Christopher Walken does a reconnaissance mission. He goes up, filled with fear, it’s a rainy night in Los Angeles – the nice orange-groved suburbs are no more. He is confronted with concrete, barbed wire fences around used car lots, a crossdressing hooker who solicits sex from him, and a guy lurching out of a bar and vomiting on the sidewalk. Walken is so upset by this obvious nuclear devastation that he immediately goes back down in the elevator and announces that there is now a race of mutants living on planet earth, and it is not at ALL safe for them to go up. They must lock the doors for another 35 years, and wait it out. Sissy Spacek is crushed by this. She’s crushed because she is stir-crazy, but she is also crushed because she is almost out of liquor. The parents send the son up top to see if he can find a grocery store, and get a ton of supplies. They are fearful for his health amongst the mutants, they tell him to be careful, they tell him what to look for (grocery store, hotel if he needs one, and, says his mother, “This is very important, son. There used to be something called … a liquor store …”) Adam is the most easy-going agreeable character. He tells them he will be brave, he will do exactly what they ask, and to not worry about him. He will be all right.

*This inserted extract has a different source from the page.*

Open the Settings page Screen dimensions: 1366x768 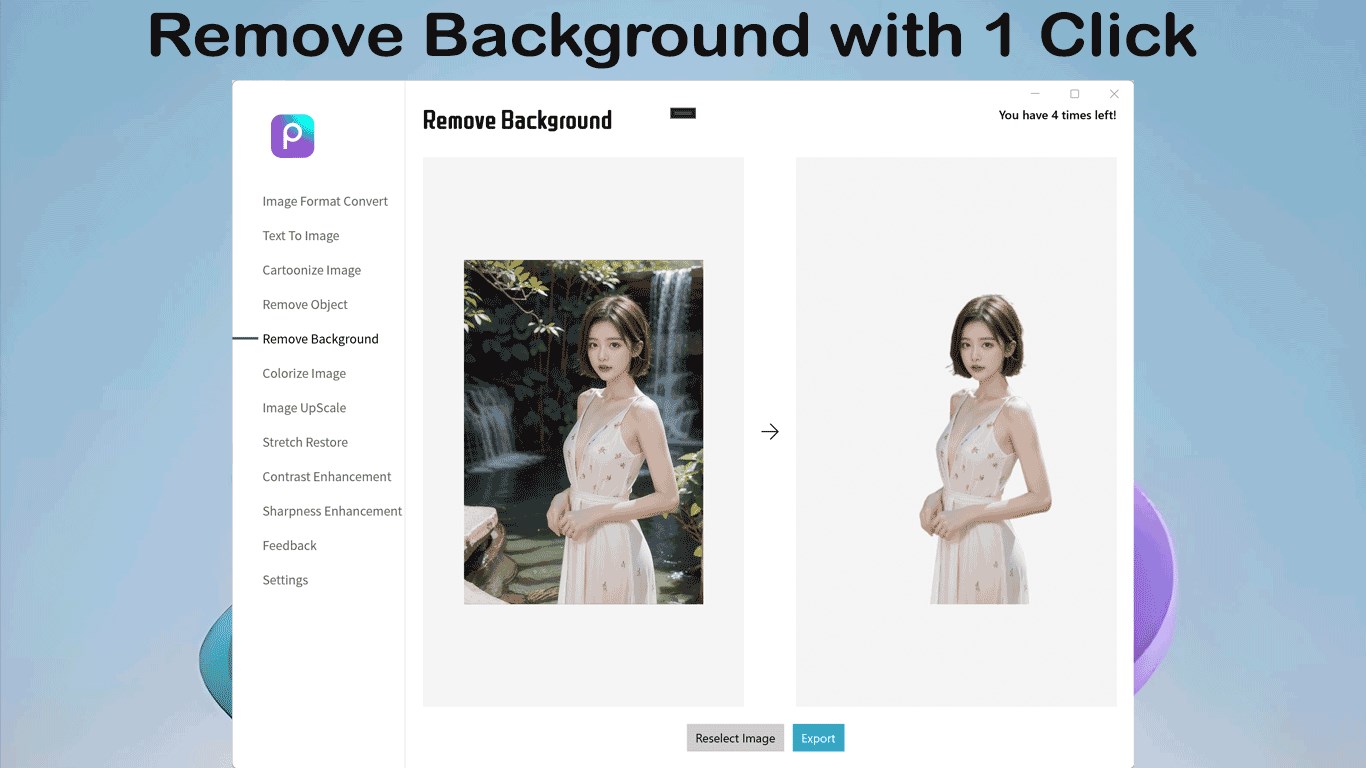[285, 579]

So he goes up the elevator, with the huge grocery list in his hand, and walks out into the outside world for the first time. It is now morning. A beautiful sunny day. He stands and just gapes up at the sky. He can’t get over it. Finally, he tears his eyes away, starts walking down the street, and sees a black woman coming towards him. He stops in his tracks, and exclaims, “Oh my word!! A Negro!” She looks at him like he’s an escaped lunatic. “What did you just say to me?” He holds out his hand, friendly, open, “Ma’am, it is very nice to meet you.”

So obviously Adam is going to have a steep learning curve out here in the world. His good manners are engrained in him. He treats every single person he meets (with one exception) with respect and tolerance. That’s what real good manners are about: making other people feel comfortable and okay. He SO can do that. But the responses he get from the modern-day 1998 citizens of Los Angeles are: “Are you cracked, dude? Why you bein’ so nice?”

Good manners have gone out of style.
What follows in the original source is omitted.